When I began writing for The Eagle, the student newspaper at American, I became addicted to meeting new people and getting scoops. Post-graduation, I turned down a lucrative federal government IT job to pursue a master’s degree in journalism at Northwestern University, near Chicago.
By the time I graduated the masters program in spring of 2005, I had written for the weekly Washington Business Journal; Bloomberg News in London, where I cut my chops reporting on London Stock Exchange businesses; and Religion News Service in Washington, D.C., where I covered the influence of religion on politics, among other things.
And then I decided that the most romantic and adventurous career path would need to start with a daily newspaper.
I packed my bags and moved to Alabama. My first daily newspaper job was at the Mobile Press-Register on Alabama’s Gulf Coast, where I reported on business and survived two hurricanes, including Katrina in August 2005. Living in the Deep South helped me to better understand and appreciate America’s political and cultural vastness, and to this day I carry an affection for the beautiful side of Southern culture.
Next, I moved to Seattle to report on business for the Seattle Post-Intelligencer. Much to my surprise, I fell in love with Seattle so deeply that living here replaced “staying in journalism” as a life priority.

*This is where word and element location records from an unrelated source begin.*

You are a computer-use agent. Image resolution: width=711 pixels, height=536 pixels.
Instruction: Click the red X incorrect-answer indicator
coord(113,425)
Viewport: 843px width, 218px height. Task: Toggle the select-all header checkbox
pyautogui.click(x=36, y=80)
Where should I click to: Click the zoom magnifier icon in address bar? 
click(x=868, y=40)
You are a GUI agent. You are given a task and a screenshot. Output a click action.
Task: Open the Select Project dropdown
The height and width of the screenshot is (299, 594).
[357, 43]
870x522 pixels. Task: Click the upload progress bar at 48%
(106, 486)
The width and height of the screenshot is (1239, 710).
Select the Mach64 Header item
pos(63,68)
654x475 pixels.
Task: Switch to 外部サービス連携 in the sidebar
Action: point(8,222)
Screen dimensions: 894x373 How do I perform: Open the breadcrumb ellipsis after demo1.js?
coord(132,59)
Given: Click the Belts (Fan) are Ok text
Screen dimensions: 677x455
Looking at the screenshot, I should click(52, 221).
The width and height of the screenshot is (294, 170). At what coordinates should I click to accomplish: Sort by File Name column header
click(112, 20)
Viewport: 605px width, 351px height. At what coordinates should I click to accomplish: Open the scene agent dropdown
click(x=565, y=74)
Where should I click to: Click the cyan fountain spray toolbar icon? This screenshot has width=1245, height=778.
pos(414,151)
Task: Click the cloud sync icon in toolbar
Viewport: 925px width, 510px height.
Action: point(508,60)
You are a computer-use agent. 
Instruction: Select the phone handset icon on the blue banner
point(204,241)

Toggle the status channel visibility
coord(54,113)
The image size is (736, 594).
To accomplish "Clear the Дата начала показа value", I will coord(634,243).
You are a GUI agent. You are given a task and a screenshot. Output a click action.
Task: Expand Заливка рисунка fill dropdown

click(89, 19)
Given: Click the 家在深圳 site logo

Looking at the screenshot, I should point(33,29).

To recap: I’ve lived in two New Jersey suburbs, one of New York and one of Philadelphia, in Washington, D.C., in Evanston, Il., near Chicago, in London, in Arlington, Va., in Mobile, Ala., in Minneapolis and in Seattle.
I’ve chosen Seattle for my home because it mixes city and nature, commerce and creation, the energy of skyscrapers with the peace of evergreens, water and mountains.
I enjoy hiking and skiing and exploring new places, trying new foods and clumsily attempting new endeavors. In 2001, I appeared on “Wheel of Fortune” and won an all-expenses-paid trip to Antigua, which I still claim is one of my biggest achievements.